▶ [Work instructions] Print this span of the material below exactly: the line with "BRČKO DISTRIKT BiH (422, 211)", the line with "[Меню] (19, 32)", and every line between them, but nothing else.

-- Given data follows --

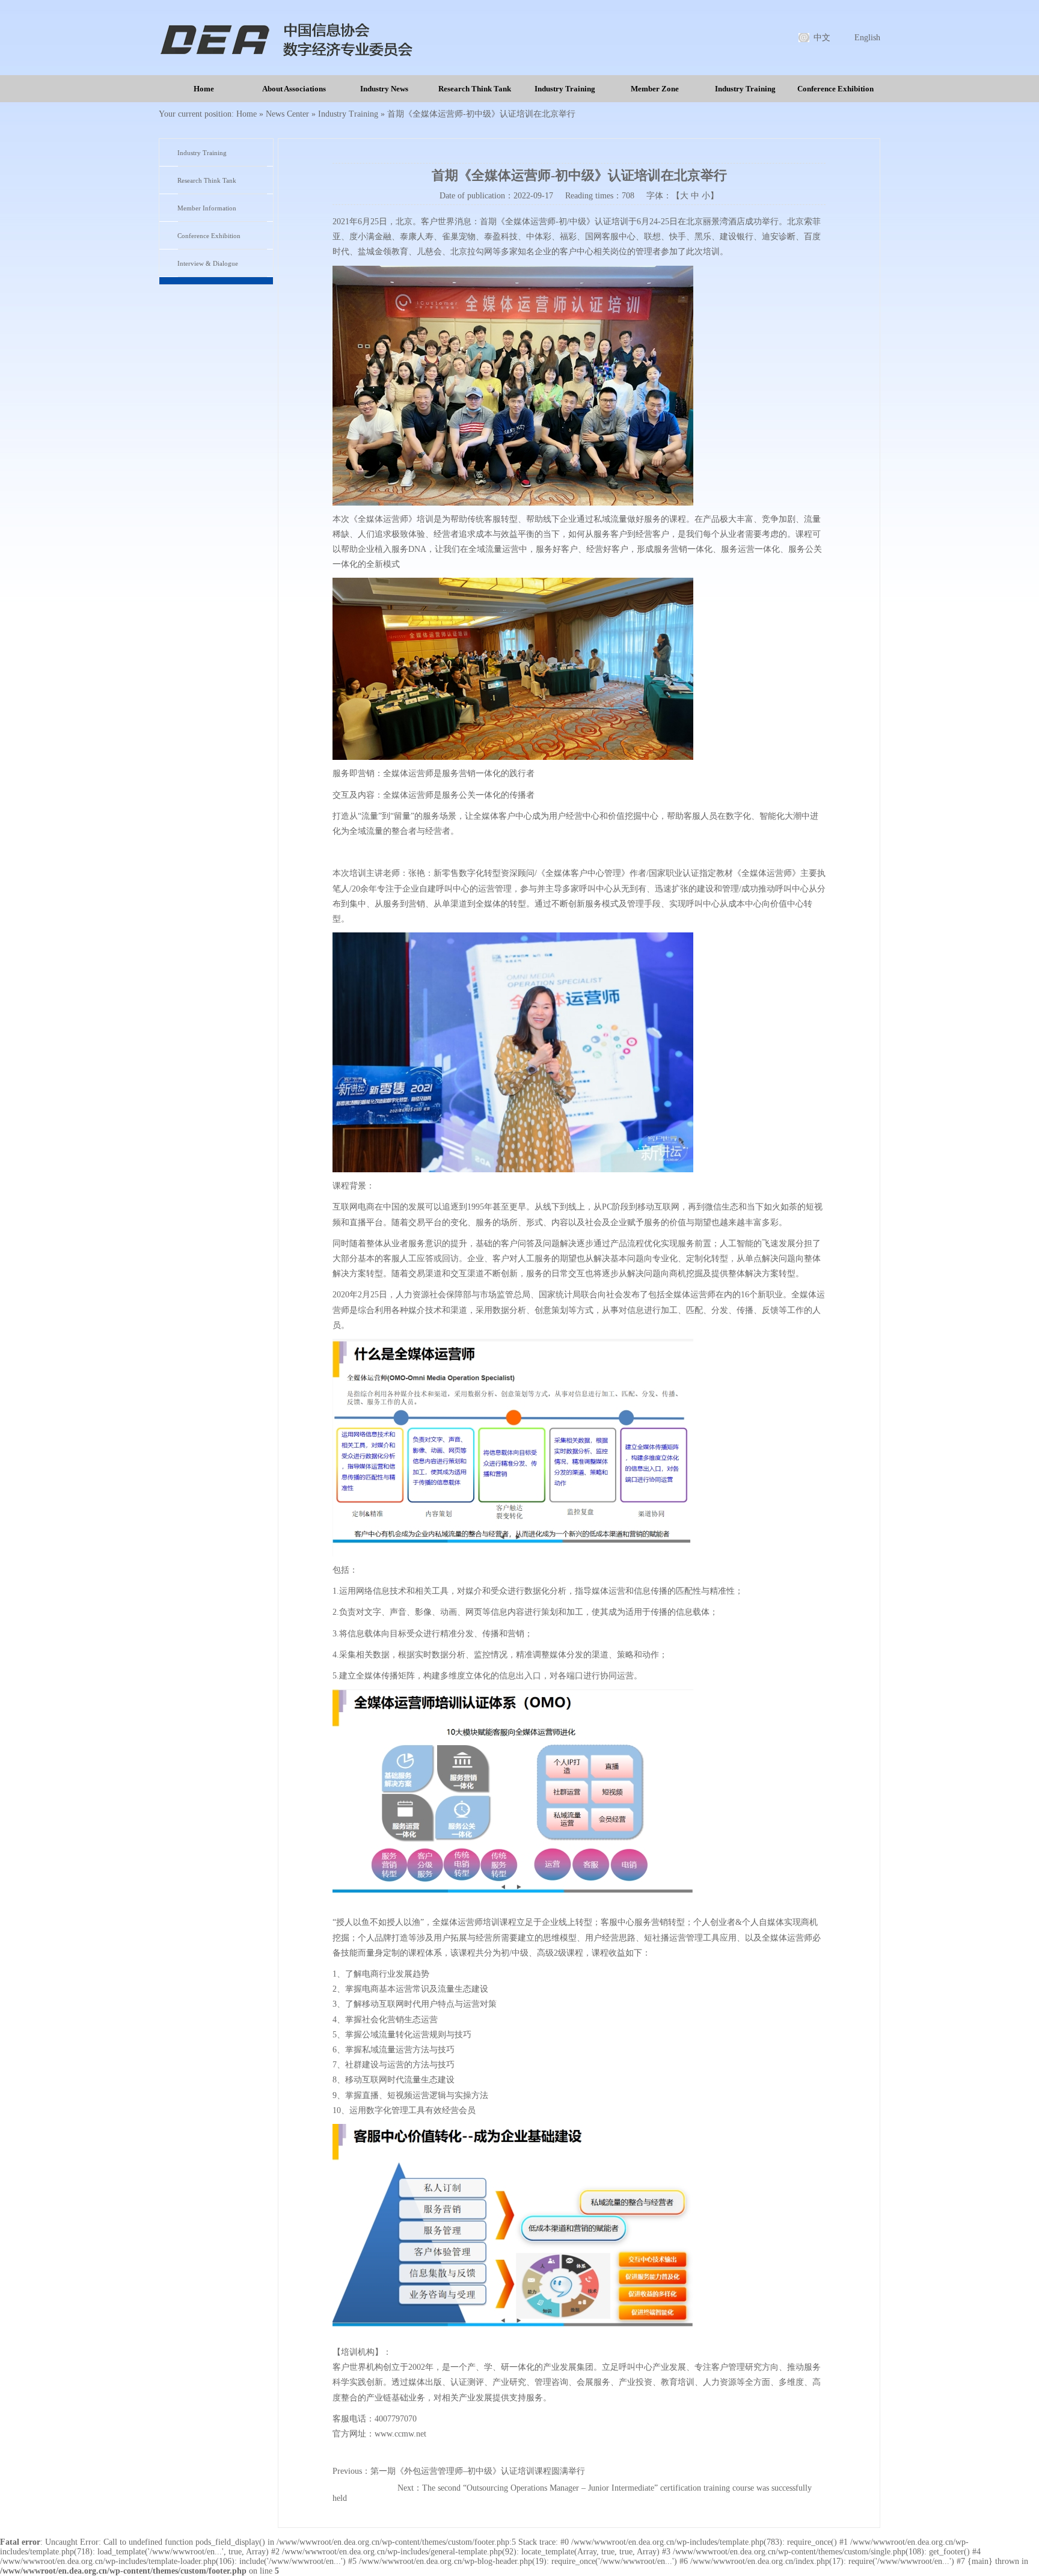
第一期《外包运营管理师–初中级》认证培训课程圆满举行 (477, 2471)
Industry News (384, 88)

-- Given data concluded --
-- Given data follows --

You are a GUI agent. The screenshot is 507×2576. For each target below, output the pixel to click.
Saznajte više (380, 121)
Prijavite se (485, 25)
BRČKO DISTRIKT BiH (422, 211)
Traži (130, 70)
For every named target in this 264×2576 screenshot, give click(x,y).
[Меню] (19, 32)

-- Given data concluded --
-- Given data follows --

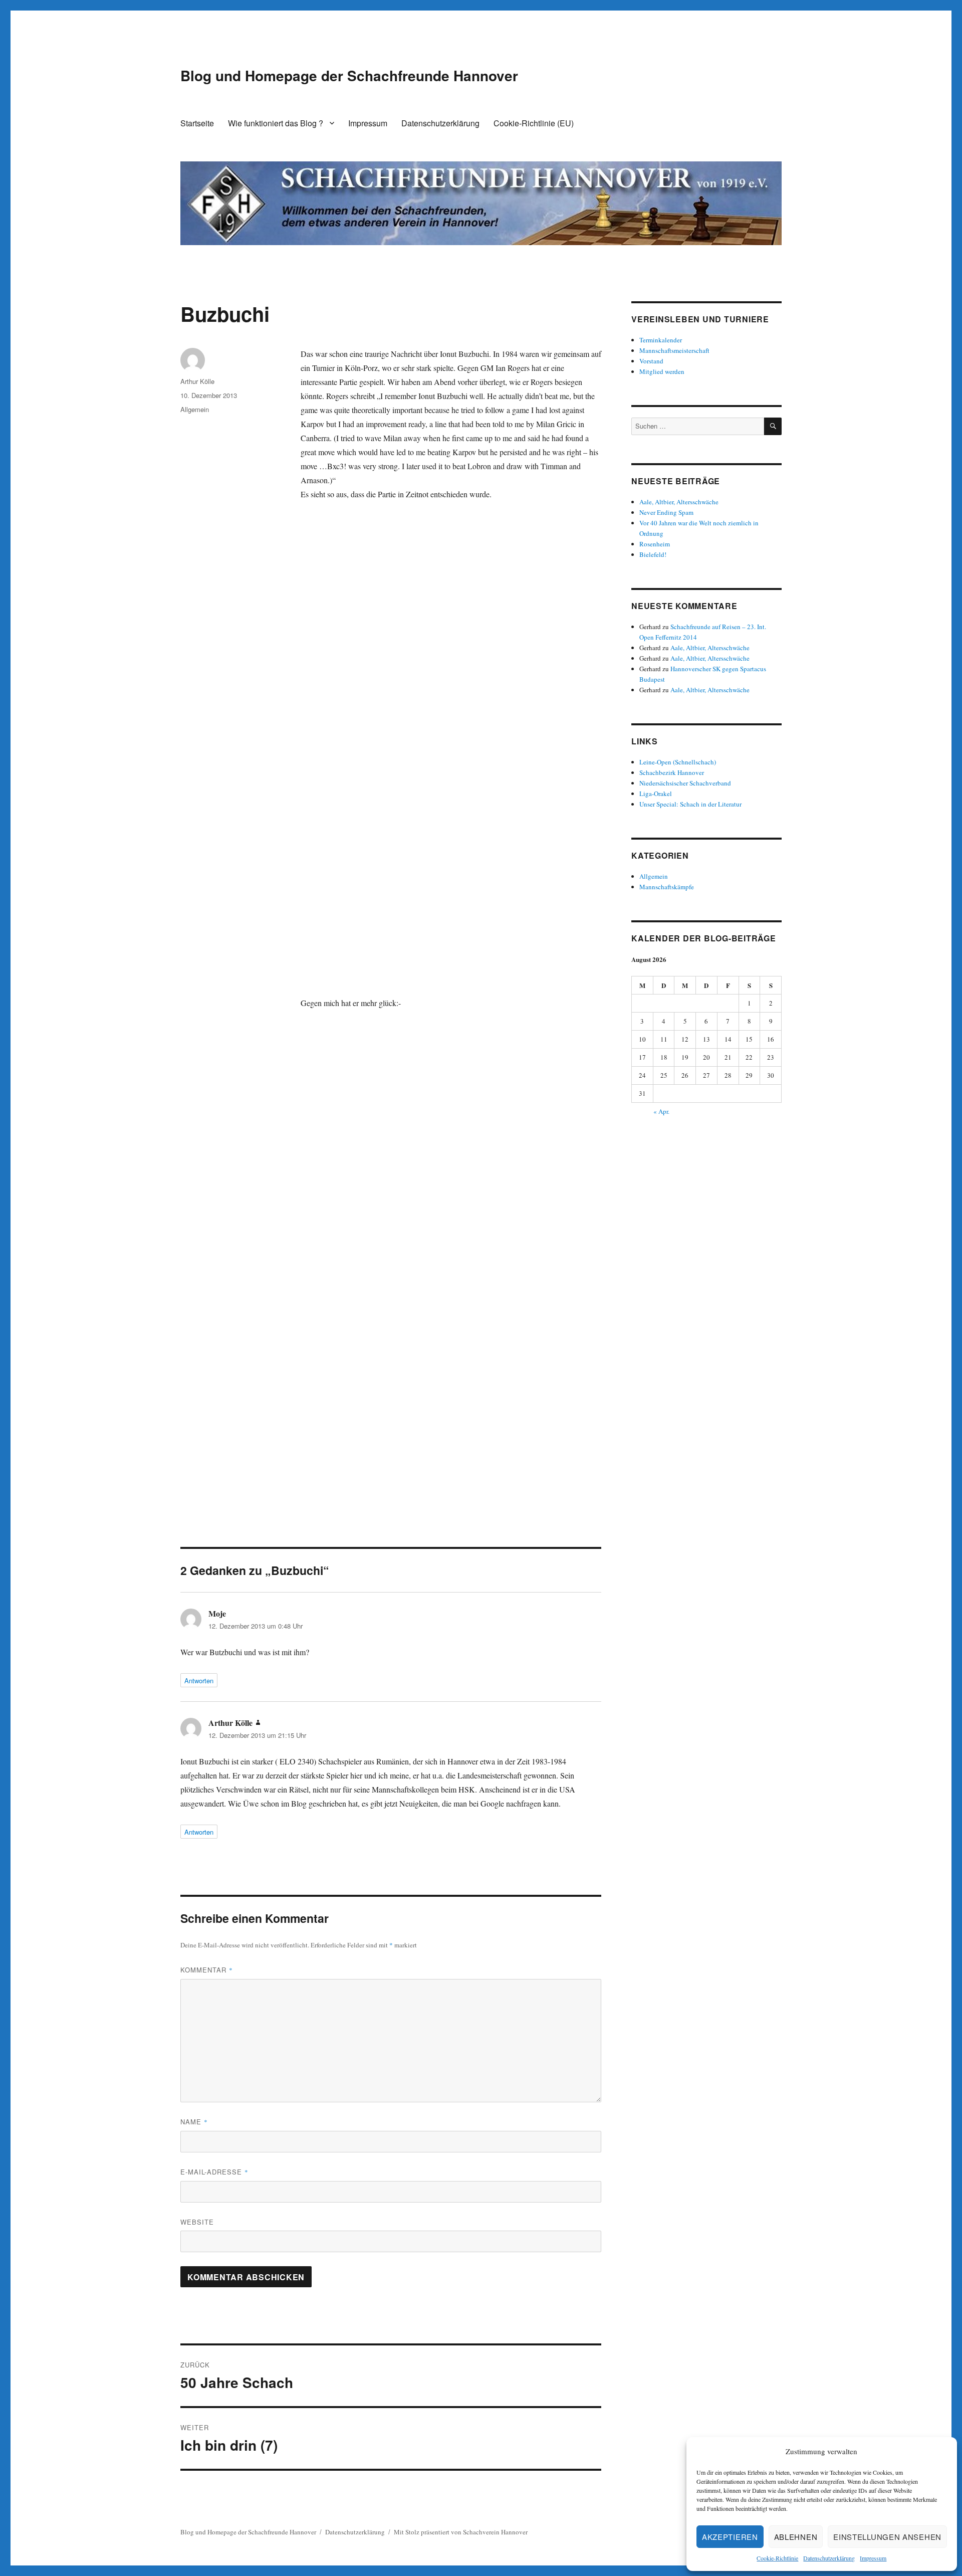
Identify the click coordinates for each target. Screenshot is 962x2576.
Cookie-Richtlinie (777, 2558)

-- Given data concluded --

▶ [Task output]
BRČKO DISTRIKT BiH (422, 211)
Traži (130, 70)
For every named target in this 264×2576 screenshot, give click(x,y).
[Меню] (19, 32)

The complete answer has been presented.